If a line in the records below contains "agent", copy that line.

:: Entries shown ::
● ● ● ● ● ● ●
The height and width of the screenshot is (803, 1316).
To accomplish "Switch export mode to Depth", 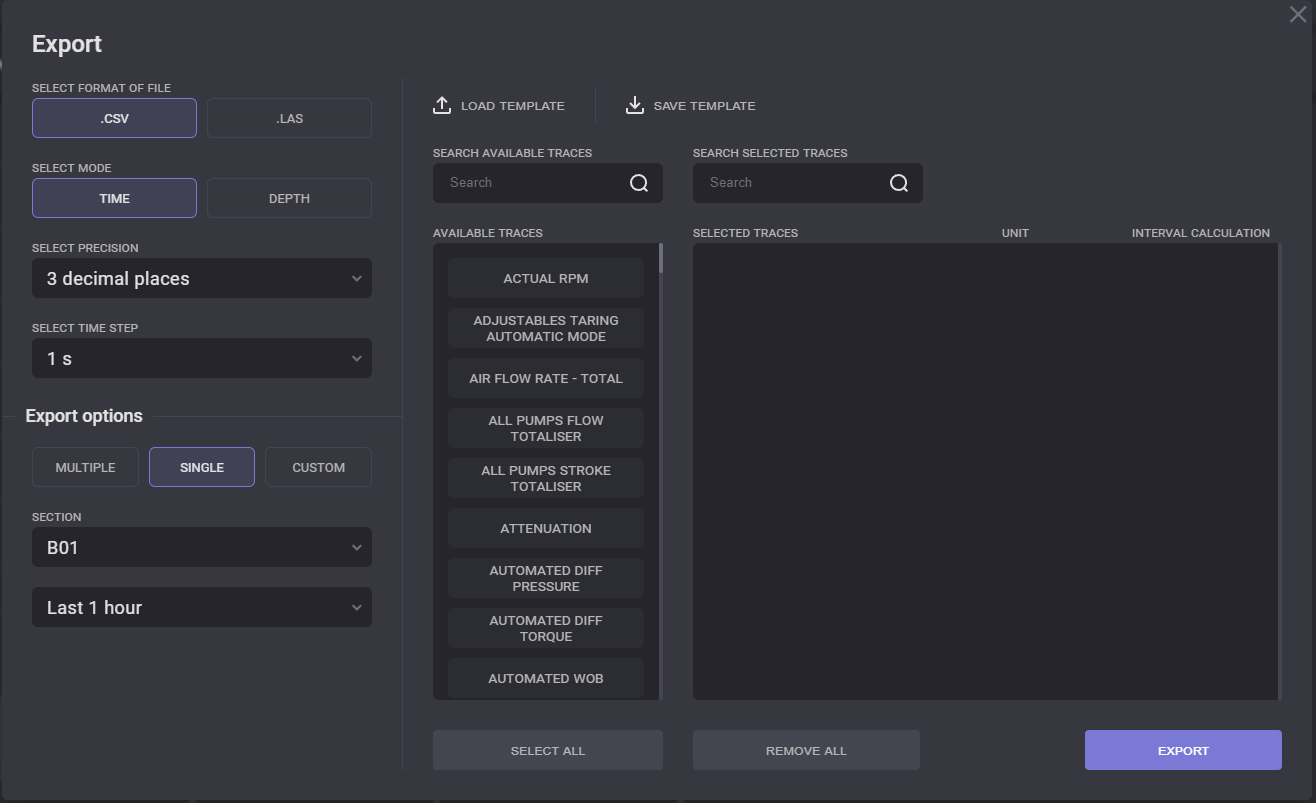I will pos(289,198).
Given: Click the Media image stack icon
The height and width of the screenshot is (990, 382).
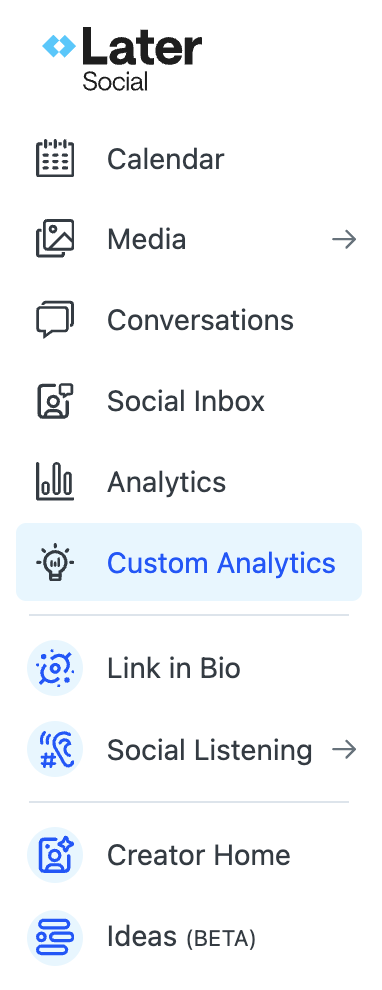Looking at the screenshot, I should pos(55,239).
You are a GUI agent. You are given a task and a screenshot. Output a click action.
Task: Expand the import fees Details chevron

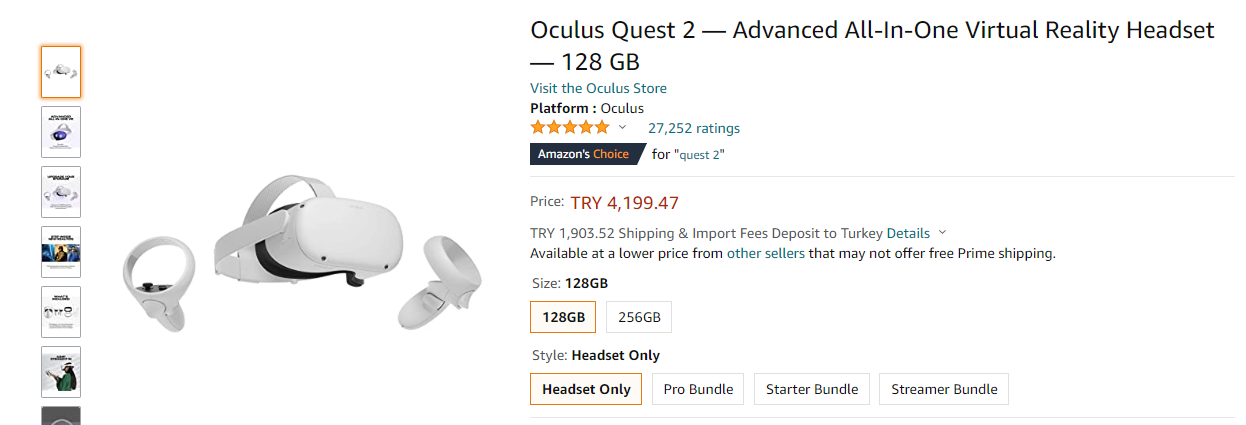pyautogui.click(x=943, y=233)
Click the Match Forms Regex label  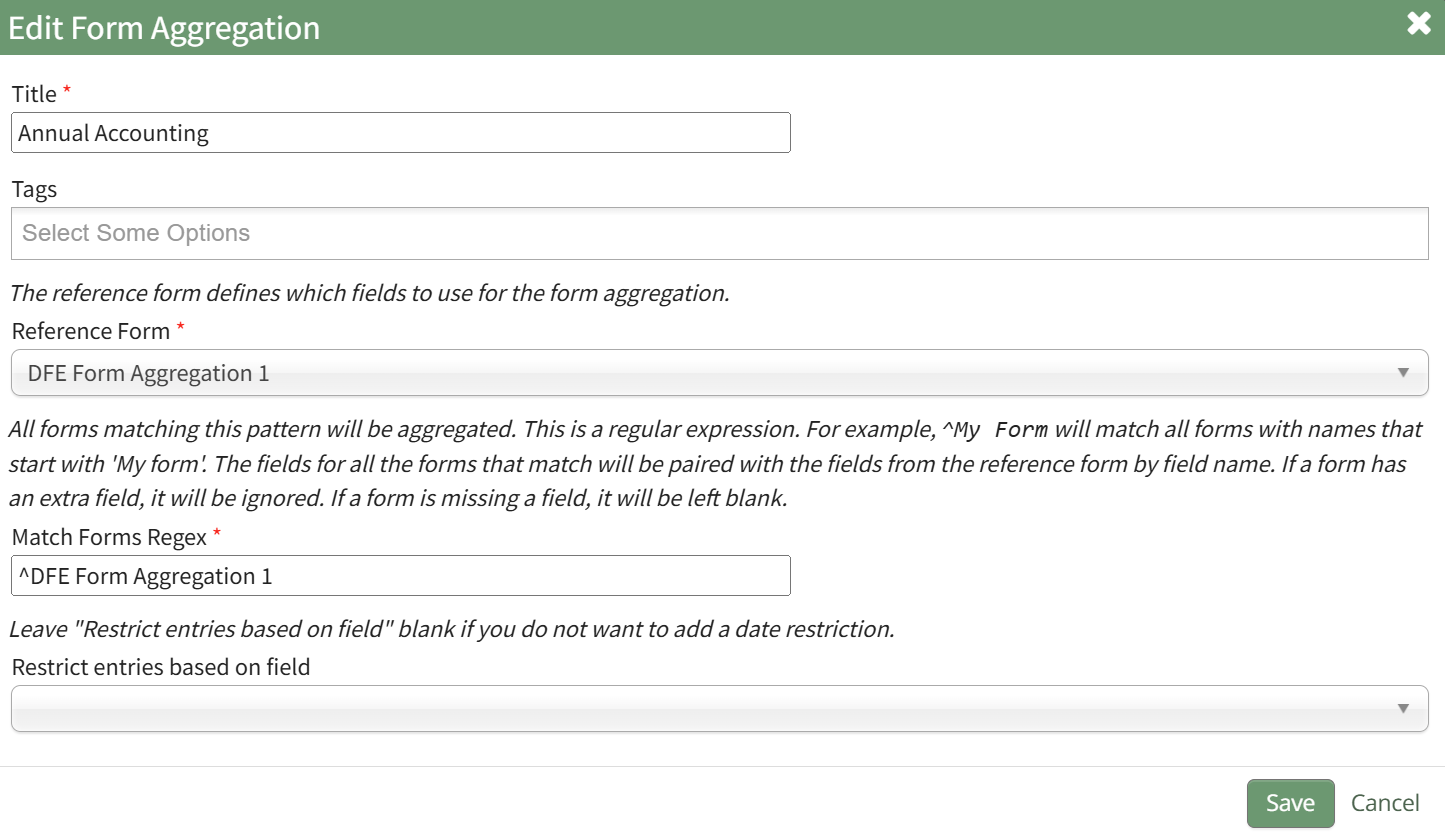109,537
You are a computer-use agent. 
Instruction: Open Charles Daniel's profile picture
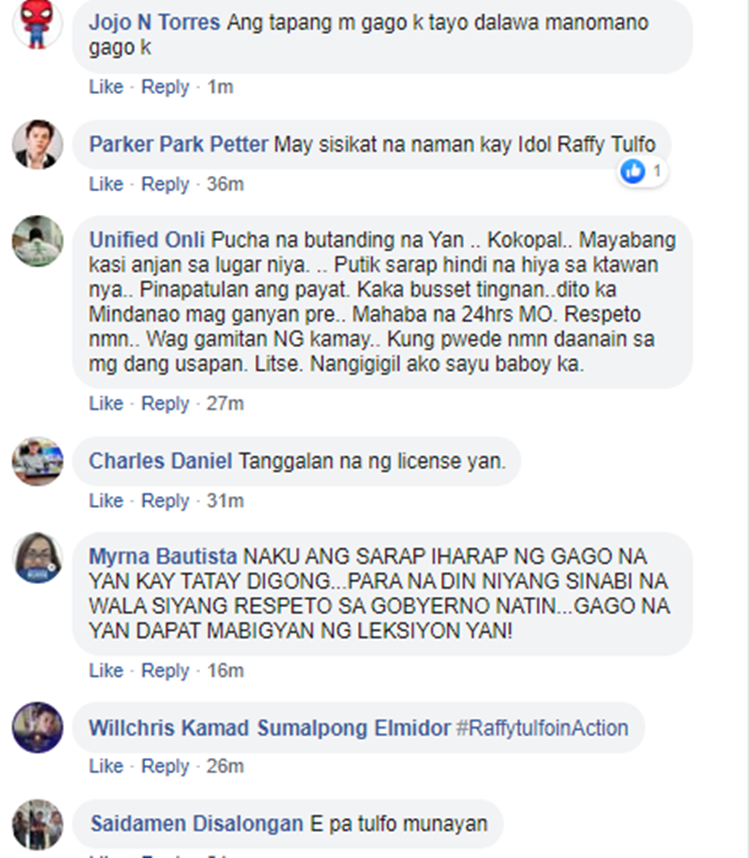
● ● ● ● ● ● ●
:: Response to this task ::
You are a GUI agent. You are given a task and a screenshot. Output a click action.
You are a computer-use agent. 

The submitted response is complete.